The key challenge facing businesses that expect to redefine their future through IT is the human element.
The technology to digitise data, reach more people more quickly and turn information into intelligence already exists, or can be tailor-made. But humans are the blockage, by failing to figure out what a business needs, failing to see what customers want, jumping on tech trends needlessly, or failing to adapt to new ways of working. And quite often, it’s a case of all of the above.
“Humans are the problem,” said Ricardo Rosa, a partner at PwC, at a CIO Perspectives Roundtable held recently to discuss “TechVision2020 – Changing your Business into an Intelligent Enterprise”.
IT executives attending the event, sponsored by SUSE and SAP together with hardware partner IBM, agreed that thinking they should modernise by abandoning their core enterprise resource planning (ERP) systems is a mistake. But they do need to add extra functionality on top to keep pace with more agile rivals and benefit from new possibilities created by the Internet of things (IoT).
Strong IT leadership is crucial for resisting fantasies by businesspeople around the cloud and other hyped-up technologies, said Warren Scorgie, head of IT operations for PSG. Many cloud migrations fail because there are no clear goals for business and customer benefits.
“Because the cloud is being sold to business, not to IT, business is dictating to IT to start changing the model,” he said “Don’t mess around with the legacy stuff — that’s not where you are going to transform your business. Moving to a service-orientated design without touching the legacy stuff is what’s going to leverage the organisation. Your primary value chain is in your customer experience and digital transformation and that’s where you’re going to get most value.”
Verushca Hunter, head of technology at Absa, said any company considering modernising its IT must ask why, and how that links to its strategy. A complex transition like replacing SAP with an open source solution, for example, must be justified by far more than a system being old or archaic. “As technology people, we get so sucked in by technology that we’re not asking what we’re doing it for. You have to look at the risks and what you are trying to achieve, analyse how long it will take to make it work, and ask what benefit the organisation is going to have in the short, medium and long term.”
Tshepo Motshegoa, CIO of 3Sixty Health, believes legacy systems struggle to support new approaches. “Products and services are now being offered in unexpected business models. If you don’t prepare enough it will be difficult to change when newcomers present a business model that was unimaginable two to three years ago,” he said. “How does a bank compete with new online banks like Tyme when it’s so lean, and you have to support these elephant infrastructures? No matter how long and difficult it is, if you want to survive you have to modernise.”
Yet there’s no doubt that companies need a solid ERP system to handle the thousands of transactions they depend on, said Dawid Janse van Rensburg, divisional director of IT and supply chain at Cargo Carriers. Since ERP vendors aren’t supplying the agile tools needed to exploit the incredible opportunities IoT offers, innovative best-of-breed apps need layering on top. “With all this disruption, we need to be very nimble — and that calls for a wide array of applications and tools and integration and quicker ways of extracting knowledge out of our resources. So, ERPs are essential, but not sufficient,” he said.
The executives agreed that ERP systems are vital to support their businesses and serve as a repository of information, but they must be augmented with tools from other vendors to create better experiences for their customers.

Given entries ::
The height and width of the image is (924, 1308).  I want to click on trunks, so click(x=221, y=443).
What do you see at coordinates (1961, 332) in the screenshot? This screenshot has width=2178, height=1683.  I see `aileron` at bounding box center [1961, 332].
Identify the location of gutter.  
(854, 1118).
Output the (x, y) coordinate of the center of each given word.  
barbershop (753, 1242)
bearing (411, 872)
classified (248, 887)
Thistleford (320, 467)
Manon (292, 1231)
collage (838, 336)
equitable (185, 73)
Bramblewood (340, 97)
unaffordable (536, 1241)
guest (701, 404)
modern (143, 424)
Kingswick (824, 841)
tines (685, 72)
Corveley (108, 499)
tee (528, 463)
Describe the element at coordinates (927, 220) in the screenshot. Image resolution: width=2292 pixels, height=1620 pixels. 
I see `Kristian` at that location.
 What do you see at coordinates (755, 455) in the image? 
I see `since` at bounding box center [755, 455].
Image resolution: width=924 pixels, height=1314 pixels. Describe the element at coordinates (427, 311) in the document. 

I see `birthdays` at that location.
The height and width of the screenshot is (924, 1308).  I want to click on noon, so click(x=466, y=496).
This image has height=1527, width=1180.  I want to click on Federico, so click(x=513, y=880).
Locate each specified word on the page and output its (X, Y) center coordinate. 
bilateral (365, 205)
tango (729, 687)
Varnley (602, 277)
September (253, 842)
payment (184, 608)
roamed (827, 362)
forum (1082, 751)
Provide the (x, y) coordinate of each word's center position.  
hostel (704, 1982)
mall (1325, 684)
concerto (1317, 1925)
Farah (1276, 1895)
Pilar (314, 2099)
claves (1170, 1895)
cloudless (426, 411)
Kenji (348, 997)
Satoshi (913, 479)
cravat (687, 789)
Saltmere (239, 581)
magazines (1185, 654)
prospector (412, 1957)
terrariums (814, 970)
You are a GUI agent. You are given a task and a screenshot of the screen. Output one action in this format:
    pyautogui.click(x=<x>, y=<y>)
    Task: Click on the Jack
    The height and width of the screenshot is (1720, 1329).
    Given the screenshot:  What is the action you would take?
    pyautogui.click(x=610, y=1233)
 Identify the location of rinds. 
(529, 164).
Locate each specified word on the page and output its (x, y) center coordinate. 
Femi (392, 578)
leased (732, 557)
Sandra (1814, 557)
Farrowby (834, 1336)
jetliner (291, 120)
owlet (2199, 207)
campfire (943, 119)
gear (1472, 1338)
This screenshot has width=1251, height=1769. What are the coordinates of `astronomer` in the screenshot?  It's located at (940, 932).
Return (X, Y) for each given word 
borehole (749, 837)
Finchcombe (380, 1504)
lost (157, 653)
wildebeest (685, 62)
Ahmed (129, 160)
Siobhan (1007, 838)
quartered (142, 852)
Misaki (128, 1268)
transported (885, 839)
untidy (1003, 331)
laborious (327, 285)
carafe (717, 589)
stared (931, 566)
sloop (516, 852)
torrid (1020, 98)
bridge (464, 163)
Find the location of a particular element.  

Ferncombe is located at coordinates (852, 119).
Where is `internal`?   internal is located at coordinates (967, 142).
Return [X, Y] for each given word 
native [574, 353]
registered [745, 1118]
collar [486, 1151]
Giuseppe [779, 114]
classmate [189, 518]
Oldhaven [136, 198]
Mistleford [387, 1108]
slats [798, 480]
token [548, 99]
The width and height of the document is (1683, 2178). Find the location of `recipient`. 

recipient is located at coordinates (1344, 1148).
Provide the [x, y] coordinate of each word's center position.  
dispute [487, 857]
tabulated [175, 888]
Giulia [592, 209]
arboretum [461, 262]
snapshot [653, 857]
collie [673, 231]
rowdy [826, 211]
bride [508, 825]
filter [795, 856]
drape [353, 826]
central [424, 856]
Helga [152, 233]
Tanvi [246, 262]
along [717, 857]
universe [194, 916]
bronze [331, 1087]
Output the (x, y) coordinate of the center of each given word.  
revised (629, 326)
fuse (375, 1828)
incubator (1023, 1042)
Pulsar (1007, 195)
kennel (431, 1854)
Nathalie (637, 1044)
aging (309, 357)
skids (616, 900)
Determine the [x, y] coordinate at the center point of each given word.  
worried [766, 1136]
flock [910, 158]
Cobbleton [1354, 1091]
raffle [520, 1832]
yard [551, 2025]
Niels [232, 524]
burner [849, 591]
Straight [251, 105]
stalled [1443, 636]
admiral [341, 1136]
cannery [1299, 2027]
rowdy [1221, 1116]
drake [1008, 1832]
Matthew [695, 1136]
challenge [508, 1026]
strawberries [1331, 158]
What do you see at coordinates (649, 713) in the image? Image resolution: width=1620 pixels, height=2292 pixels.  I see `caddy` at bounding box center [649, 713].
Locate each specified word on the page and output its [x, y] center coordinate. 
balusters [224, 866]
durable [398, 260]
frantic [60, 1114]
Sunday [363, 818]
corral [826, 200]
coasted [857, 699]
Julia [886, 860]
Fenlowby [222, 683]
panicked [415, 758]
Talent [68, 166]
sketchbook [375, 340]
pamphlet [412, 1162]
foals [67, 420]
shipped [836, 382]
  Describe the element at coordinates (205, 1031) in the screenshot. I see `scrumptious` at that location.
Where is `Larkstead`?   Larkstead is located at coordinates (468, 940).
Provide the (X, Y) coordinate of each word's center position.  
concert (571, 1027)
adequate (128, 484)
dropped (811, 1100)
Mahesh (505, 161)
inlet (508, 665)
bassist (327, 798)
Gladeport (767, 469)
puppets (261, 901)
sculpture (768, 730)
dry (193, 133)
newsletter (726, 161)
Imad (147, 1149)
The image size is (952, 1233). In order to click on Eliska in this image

Tasks to carry out ::
1. Write out the part of the article on IT modernization that opens with the words containing "IT executives attending" and closes with "of things (IoT).".
2. Pick up the article on IT modernization after its last sentence and keep writing it.
The lines after the article on IT modernization are separate material.

Answers given ::
1.
IT executives attending the event, sponsored by SUSE and SAP together with hardware partner IBM, agreed that thinking they should modernise by abandoning their core enterprise resource planning (ERP) systems is a mistake. But they do need to add extra functionality on top to keep pace with more agile rivals and benefit from new possibilities created by the Internet of things (IoT).

2.
Eskom’s senior advisor for analytics and digital strategy, Sivuyise Ndzendze, said ERP systems must improve their support for physical assets. But a bigger problem is how users adapt from a standalone system on their computers to a Web-based tool, which gives them more autonomy. “We come from a history where intellectual IQ was important, then we moved to EQ, but if you are going to implement ERPs with all these controls, you have to deal with what I call AQ, which is adaptability, because people have to adapt to whatever you are giving them. There’s a lot of work to be done to define the new ERP landscape to support the processes and strategies of the business.”
Ndzendze also warned that companies will continue making IT mistakes if they build solutions before fully investigating an issue. Eskom, for example, could implement smart systems to monitor prepaid meters, but customers don’t spend enough money to finance that solution.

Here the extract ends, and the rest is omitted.